§ **TASK PROMPT**:
From first line to last, give the material again unchanged.

§ **EXCERPTED RECORDS**:
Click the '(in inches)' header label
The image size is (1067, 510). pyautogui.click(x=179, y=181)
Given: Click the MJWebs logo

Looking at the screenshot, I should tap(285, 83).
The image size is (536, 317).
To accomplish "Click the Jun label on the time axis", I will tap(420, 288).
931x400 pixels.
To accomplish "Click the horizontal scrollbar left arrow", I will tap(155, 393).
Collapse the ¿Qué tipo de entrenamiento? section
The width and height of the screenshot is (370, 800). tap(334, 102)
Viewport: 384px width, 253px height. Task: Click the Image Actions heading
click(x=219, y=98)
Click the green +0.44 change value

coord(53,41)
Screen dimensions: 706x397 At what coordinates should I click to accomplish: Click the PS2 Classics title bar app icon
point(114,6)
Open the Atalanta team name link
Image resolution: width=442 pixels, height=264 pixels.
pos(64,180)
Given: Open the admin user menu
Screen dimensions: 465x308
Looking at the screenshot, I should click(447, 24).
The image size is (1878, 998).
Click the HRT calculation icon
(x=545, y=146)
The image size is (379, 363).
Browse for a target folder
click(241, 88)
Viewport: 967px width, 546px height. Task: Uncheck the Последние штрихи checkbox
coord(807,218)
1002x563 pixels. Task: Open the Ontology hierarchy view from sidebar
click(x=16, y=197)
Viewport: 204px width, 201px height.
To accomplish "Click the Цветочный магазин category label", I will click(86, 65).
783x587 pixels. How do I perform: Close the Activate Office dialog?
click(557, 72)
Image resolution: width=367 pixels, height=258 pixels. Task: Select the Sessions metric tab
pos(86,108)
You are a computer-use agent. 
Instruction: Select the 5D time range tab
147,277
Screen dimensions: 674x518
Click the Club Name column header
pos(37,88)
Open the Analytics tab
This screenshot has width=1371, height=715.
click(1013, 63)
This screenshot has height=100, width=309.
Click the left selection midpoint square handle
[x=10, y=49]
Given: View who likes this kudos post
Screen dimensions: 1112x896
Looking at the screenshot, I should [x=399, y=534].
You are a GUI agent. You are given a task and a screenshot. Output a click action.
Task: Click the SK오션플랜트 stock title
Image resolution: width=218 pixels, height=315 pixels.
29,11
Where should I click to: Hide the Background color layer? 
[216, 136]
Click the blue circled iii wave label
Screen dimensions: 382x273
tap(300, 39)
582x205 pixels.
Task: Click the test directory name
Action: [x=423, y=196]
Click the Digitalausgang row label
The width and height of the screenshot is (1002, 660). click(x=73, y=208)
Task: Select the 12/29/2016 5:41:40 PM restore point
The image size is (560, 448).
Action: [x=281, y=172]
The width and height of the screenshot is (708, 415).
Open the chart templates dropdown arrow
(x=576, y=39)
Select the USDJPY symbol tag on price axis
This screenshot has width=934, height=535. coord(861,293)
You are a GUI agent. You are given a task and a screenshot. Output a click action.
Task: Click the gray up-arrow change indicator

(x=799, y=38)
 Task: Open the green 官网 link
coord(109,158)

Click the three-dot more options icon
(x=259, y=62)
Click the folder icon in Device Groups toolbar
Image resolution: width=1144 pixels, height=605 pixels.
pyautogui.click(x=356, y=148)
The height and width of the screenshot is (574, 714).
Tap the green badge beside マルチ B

§ **EXERCISE RESULT**:
Click the '(in inches)' header label
The image size is (1067, 510). pyautogui.click(x=179, y=181)
Given: Click the MJWebs logo

Looking at the screenshot, I should tap(285, 83).
The image size is (536, 317).
To accomplish "Click the Jun label on the time axis", I will tap(420, 288).
931x400 pixels.
To accomplish "Click the horizontal scrollbar left arrow", I will tap(155, 393).
Collapse the ¿Qué tipo de entrenamiento? section
The width and height of the screenshot is (370, 800). tap(334, 102)
Viewport: 384px width, 253px height. Task: Click the Image Actions heading
click(x=219, y=98)
Click the green +0.44 change value

coord(53,41)
Screen dimensions: 706x397 At what coordinates should I click to accomplish: Click the PS2 Classics title bar app icon
point(114,6)
Open the Atalanta team name link
Image resolution: width=442 pixels, height=264 pixels.
pos(64,180)
Given: Open the admin user menu
Screen dimensions: 465x308
Looking at the screenshot, I should click(447, 24).
The image size is (1878, 998).
Click the HRT calculation icon
(x=545, y=146)
The image size is (379, 363).
Browse for a target folder
click(241, 88)
Viewport: 967px width, 546px height. Task: Uncheck the Последние штрихи checkbox
coord(807,218)
1002x563 pixels. Task: Open the Ontology hierarchy view from sidebar
click(x=16, y=197)
Viewport: 204px width, 201px height.
To accomplish "Click the Цветочный магазин category label", I will click(86, 65).
783x587 pixels. How do I perform: Close the Activate Office dialog?
click(557, 72)
Image resolution: width=367 pixels, height=258 pixels. Task: Select the Sessions metric tab
pos(86,108)
You are a computer-use agent. 
Instruction: Select the 5D time range tab
147,277
Screen dimensions: 674x518
Click the Club Name column header
pos(37,88)
Open the Analytics tab
This screenshot has width=1371, height=715.
click(1013, 63)
This screenshot has height=100, width=309.
Click the left selection midpoint square handle
[x=10, y=49]
Given: View who likes this kudos post
Screen dimensions: 1112x896
Looking at the screenshot, I should [x=399, y=534].
You are a GUI agent. You are given a task and a screenshot. Output a click action.
Task: Click the SK오션플랜트 stock title
Image resolution: width=218 pixels, height=315 pixels.
29,11
Where should I click to: Hide the Background color layer? 
[216, 136]
Click the blue circled iii wave label
Screen dimensions: 382x273
tap(300, 39)
582x205 pixels.
Task: Click the test directory name
Action: [x=423, y=196]
Click the Digitalausgang row label
The width and height of the screenshot is (1002, 660). click(x=73, y=208)
Task: Select the 12/29/2016 5:41:40 PM restore point
The image size is (560, 448).
Action: [x=281, y=172]
The width and height of the screenshot is (708, 415).
Open the chart templates dropdown arrow
(x=576, y=39)
Select the USDJPY symbol tag on price axis
This screenshot has width=934, height=535. coord(861,293)
You are a GUI agent. You are given a task and a screenshot. Output a click action.
Task: Click the gray up-arrow change indicator

(x=799, y=38)
 Task: Open the green 官网 link
coord(109,158)

Click the three-dot more options icon
(x=259, y=62)
Click the folder icon in Device Groups toolbar
Image resolution: width=1144 pixels, height=605 pixels.
pyautogui.click(x=356, y=148)
The height and width of the screenshot is (574, 714).
Tap the green badge beside マルチ B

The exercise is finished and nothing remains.